[TASK REQUIREMENTS]:
Leave the pictures out and print, word for word, the lines below from the one with "The width and height of the screenshot is (1024, 768)." through the final line.

*** EXERCISE DATA ***

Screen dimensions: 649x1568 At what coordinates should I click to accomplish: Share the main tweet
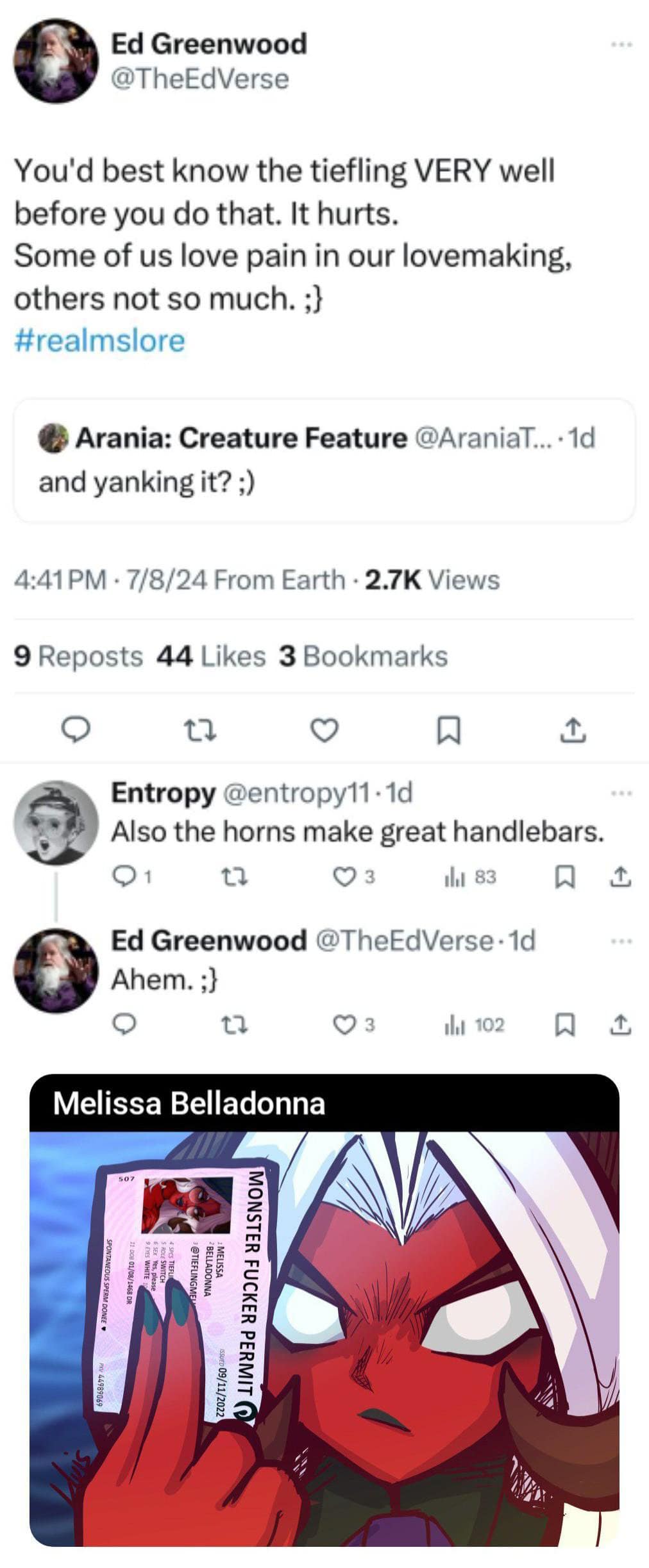point(573,730)
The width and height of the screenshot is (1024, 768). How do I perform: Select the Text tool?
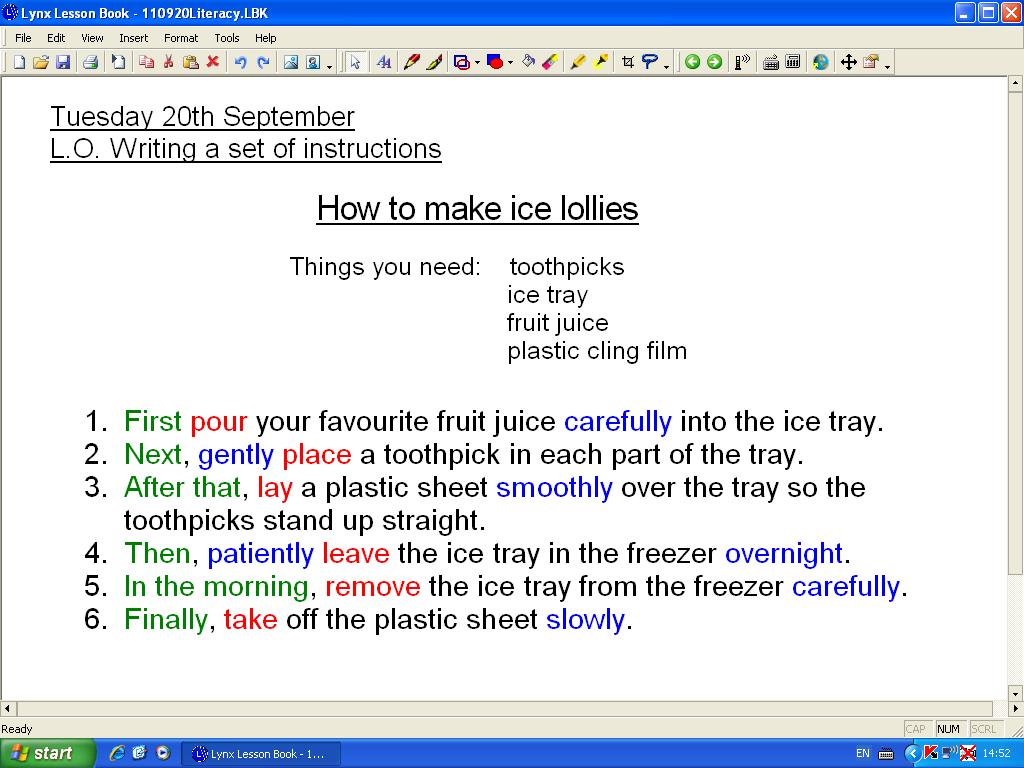[x=384, y=61]
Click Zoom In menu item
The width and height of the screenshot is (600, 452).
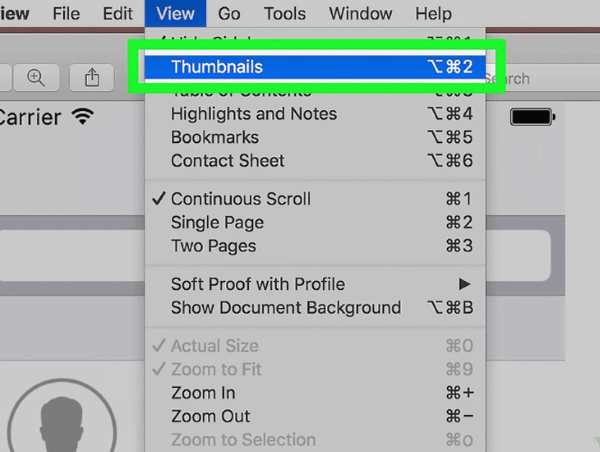pos(203,393)
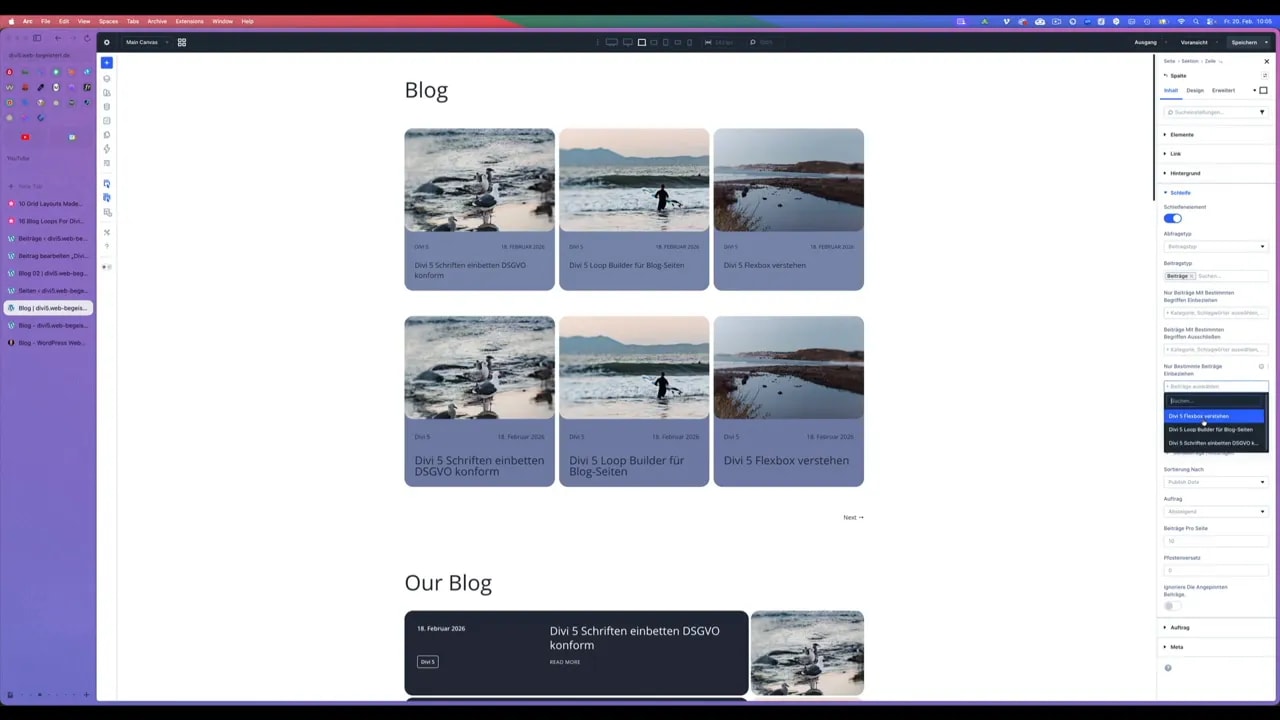Expand the Hintergrund section
The height and width of the screenshot is (720, 1280).
tap(1185, 173)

*** End of EXERCISE DATA ***

[SOLUTION TO THIS EXERCISE]:
The width and height of the screenshot is (1024, 768). How do I perform: Select the Text tool?
[x=384, y=61]
Click Zoom In menu item
The width and height of the screenshot is (600, 452).
pos(203,393)
Expand the Hintergrund section
The height and width of the screenshot is (720, 1280).
tap(1185, 173)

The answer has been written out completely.